2. Kubernetes Network Structure

After presenting some basic concept, now we can see basic structure of kubernetes.

2.1 Some points

I think we don’t need to present some details for the basic concept of k8s. Therefore, first, I want to make clear again, as we said above, in k8s the namespace is a space to hold all the Pods to make them isolated. This is similar with the basic usage of linux namespace, but linux namespace assign a separate IP, here in k8s, namespace not really effect on IP, so we will not consider k8s’s namespace here.

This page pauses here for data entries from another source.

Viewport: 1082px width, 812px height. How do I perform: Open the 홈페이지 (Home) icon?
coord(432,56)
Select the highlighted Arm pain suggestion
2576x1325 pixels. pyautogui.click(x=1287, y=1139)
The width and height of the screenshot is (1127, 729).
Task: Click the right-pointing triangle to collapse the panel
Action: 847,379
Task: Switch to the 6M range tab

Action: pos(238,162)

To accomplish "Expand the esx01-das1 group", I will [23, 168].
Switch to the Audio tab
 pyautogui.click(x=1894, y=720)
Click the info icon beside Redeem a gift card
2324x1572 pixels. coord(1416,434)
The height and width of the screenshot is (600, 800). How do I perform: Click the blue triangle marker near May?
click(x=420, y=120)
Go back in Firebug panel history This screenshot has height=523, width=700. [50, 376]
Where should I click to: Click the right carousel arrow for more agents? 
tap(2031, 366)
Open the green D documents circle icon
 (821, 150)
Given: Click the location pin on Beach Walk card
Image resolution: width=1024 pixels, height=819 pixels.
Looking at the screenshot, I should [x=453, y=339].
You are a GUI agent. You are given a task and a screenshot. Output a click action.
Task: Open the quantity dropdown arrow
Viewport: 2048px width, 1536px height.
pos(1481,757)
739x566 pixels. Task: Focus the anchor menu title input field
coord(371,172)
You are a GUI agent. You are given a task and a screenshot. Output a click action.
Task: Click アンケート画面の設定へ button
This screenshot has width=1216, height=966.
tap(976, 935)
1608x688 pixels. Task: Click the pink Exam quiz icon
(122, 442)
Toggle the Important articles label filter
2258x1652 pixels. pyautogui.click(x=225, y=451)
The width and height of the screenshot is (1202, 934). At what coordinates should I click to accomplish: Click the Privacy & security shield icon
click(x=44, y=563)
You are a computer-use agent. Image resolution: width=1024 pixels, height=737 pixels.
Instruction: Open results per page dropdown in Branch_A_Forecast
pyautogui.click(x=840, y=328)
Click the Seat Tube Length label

Each Pod assign an identical IP address

In k8s each Pod will assign an identical IP address, so that they can communicate by this identical IP address. For example in above picture, we can see

Inside Pod will share the same IP

Therefore, in above image, we can see in Pod1 there are two containers, container01 and container02. As IP of Pod1 is 192.168.101.1, the two containers share the same IP address as 192.168.101.1.

Service provides stable IP and tie with Pods

Service provides a an abstraction of a group of pods, allowing for load balancing and stable IPs/DNS for accessing pods. The Service abstraction (via iptables) ensures that traffic gets routed correctly.

Iptables work on both inter-nodes and intra-node mode

Normally, iptables works at Layer 3 (Network Layer), but here we will see, it also involves in Layer 2 (Data link Layer) traffic flow, when dealing with a ClusterIP Service, iptables rules are set up by Kubernetes to handle Service to pod translation.

kube-proxy’s core responsibility is to manage iptables (or IPVS) rules that map Service IPs to pod IPs.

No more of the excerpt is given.